El humor y sus nuevas fronteras
Uno de los puntos centrales de la entrevista fue la transformación del género humorístico. Sanzano reconoció que las formas de hacer reír han evolucionado para mejor: “El humor cambió mucho por suerte. Antes estigmatizaba, era homofóbico, machista y racista”, admitió, señalando que hoy no repetiría comportamientos del pasado.
En relación a los límites de la comedia, citó una premisa compartida con Pedro Saborido: el humor no tiene límites per se, sino consecuencias de las que el artista debe hacerse cargo. Su límite personal, explicó, es no abordar temas que no puede explicar desde la ironía o el juego.

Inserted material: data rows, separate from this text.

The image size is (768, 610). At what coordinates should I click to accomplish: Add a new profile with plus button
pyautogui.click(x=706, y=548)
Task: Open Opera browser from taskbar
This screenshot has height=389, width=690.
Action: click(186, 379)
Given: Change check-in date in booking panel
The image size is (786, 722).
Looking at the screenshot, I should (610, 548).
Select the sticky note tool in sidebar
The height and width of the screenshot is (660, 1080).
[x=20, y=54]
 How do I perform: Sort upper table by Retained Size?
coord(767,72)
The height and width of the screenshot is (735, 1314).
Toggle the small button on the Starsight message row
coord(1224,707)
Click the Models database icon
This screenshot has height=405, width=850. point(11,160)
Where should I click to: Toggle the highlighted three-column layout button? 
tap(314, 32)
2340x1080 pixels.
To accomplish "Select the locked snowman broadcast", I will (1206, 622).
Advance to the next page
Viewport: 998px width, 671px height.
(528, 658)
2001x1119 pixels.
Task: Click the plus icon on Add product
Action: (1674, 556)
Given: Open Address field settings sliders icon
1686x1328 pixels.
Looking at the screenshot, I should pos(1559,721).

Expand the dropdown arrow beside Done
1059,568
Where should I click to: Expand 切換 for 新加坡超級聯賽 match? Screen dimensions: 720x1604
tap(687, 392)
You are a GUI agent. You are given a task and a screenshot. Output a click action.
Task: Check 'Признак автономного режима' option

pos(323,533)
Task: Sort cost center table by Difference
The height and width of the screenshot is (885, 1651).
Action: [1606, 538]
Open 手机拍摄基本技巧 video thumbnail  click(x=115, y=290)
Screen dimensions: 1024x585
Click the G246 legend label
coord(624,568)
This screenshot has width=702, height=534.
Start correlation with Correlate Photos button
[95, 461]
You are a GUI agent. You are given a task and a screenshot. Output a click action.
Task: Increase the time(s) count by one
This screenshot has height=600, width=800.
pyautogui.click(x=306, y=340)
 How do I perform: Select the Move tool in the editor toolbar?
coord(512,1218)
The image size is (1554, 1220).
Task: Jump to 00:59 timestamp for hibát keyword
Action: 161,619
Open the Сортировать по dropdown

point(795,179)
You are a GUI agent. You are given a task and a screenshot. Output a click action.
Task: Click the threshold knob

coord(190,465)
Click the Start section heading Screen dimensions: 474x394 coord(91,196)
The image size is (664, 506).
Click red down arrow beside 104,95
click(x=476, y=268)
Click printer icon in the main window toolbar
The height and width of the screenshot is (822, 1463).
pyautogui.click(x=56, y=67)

La docencia y el legado de la pasión
Como profesor en la Unicen, Sanzano mantiene un vínculo estrecho con los jóvenes. Su pedagogía se basa en el respeto y en la creación de un espacio de confianza. Para él, cualquier proyecto grupal debe sostenerse sobre tres pilares: la admiración, el amor y el respeto.
La emoción se hizo presente al recordar un mensaje de sus alumnos: “Si yo logré pasar por esta vida contagiando pasión, ya está”. Para el actor, esa "huella" es más importante que cualquier éxito comercial.
Del escenario a la pantalla grande
Pese a su vasta experiencia, Sanzano sigue sumando desafíos. Recientemente incursionó en el cine con la película “La luna de Coco”, dirigida por Javier Lester, donde compartió escena con su padrino artístico, Víctor Laplace.
Con la mirada en el futuro, Sanzano aseguró que su único deseo es seguir haciendo teatro y que la gente continúe riendo. Acompañado por el afecto de sus hijos y su nuevo rol como abuelo, el actor sigue apostando por la risa como la herramienta más potente para transformar la realidad.